__SELECTED EXCERPT__:
++++++++++

One remarkable example is the global logistics company Maersk, which will use green methanol to operate a fleet of more than 20 container vessels, a prospect unthinkable not long ago. It was unthinkable because marine shipping is part of “hard-to-abate” industries. These also include sectors like aviation, cement, steel, and chemicals, which are responsible for a large share of global emissions. They are hard-to-abate because they cannot be directly electrified, as they rely on carbon and fossil fuels as integral parts of their energy consumption. Their emissions are deeply intertwined with the fabric of their operations, which until now has made decarbonization difficult.

Biogenic CO2 offers a solution in the pursuit of reducing fossil carbon emissions, because when we use it as an ingredient in e-fuels, such as e-methanol, we have a virtually carbon-neutral fuel for shipping or aviation. It might sound like science fiction, but as the Maersk example demonstrates the transformation is happening now. It is only one of the large companies stepping forward to show how to significantly decarbonize some of the heaviest emitters on the planet. Volvo has committed to using green steel in the frame of its heavy-duty electric trucks, and Apple has bought the first commercial-grade aluminum made with carbon-free smelting technology.

Carbon used for e-fuels should be based primarily on biogenic CO2, while fossil CO2 should be kept underground. It is important that it is not the other way around because storing biogenic CO2 will reduce the availability of a key component of e-fuels, which will drive up prices and slow down the decarbonization of hard-to-abate sectors.

Due to its pivotal role in the production of e-fuels, CO2 will soon become a tradeable commodity. And that is good. It will promote the realization of large-scale carbon capture projects and allow for utilizing biogenic CO2 and storing of fossil CO2 underground.

++++++++++

__OBJECTIVE__:
In the excerpt on biogenic CO2 and e-fuels, what fuel will Maersk use to run its fleet of more than 20 container vessels?

__SOURCE MATERIAL__:
++++++++++

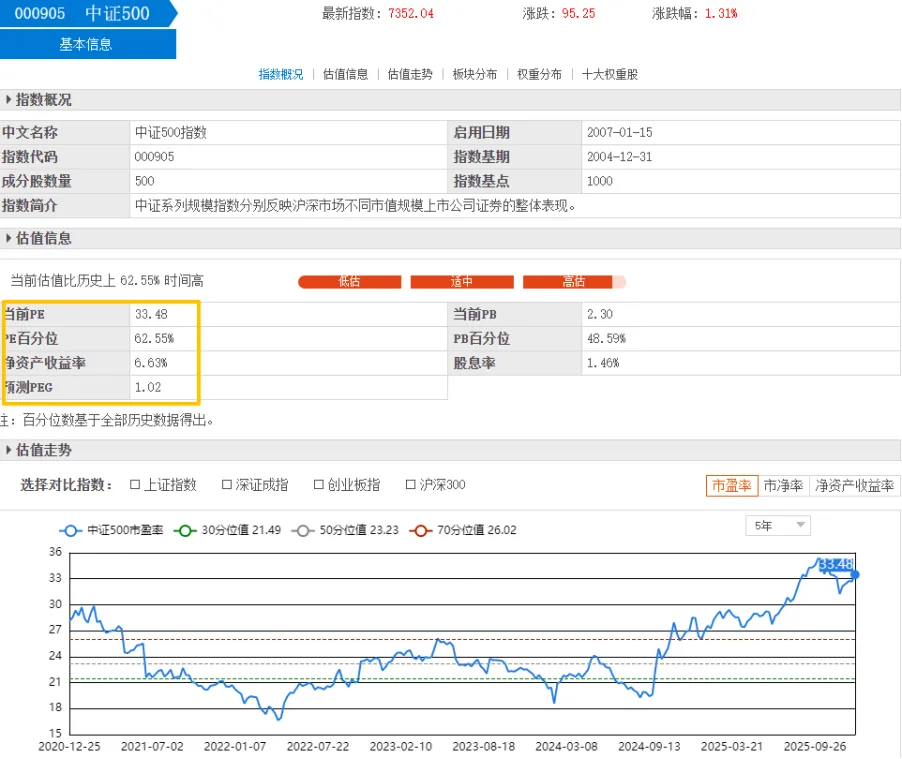Click the 000905 中证500 title banner
Screen dimensions: 902x759
pos(84,14)
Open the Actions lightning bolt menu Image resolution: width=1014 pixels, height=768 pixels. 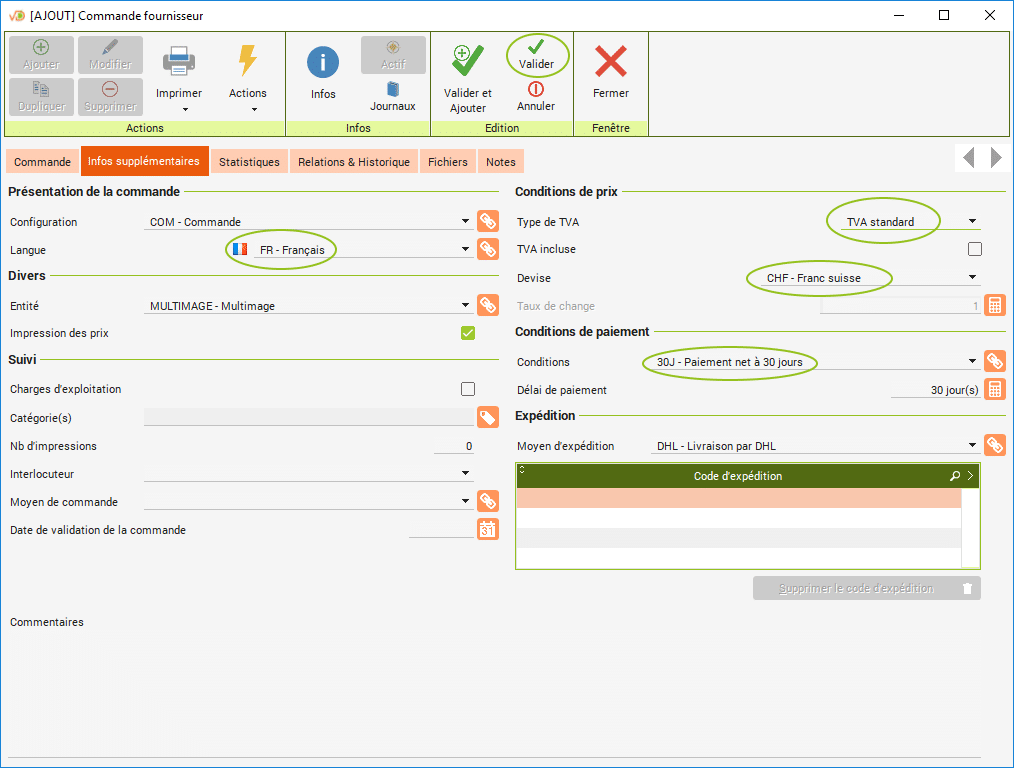coord(247,61)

++++++++++

__REPLY TO THE EXERCISE__:
Green methanol.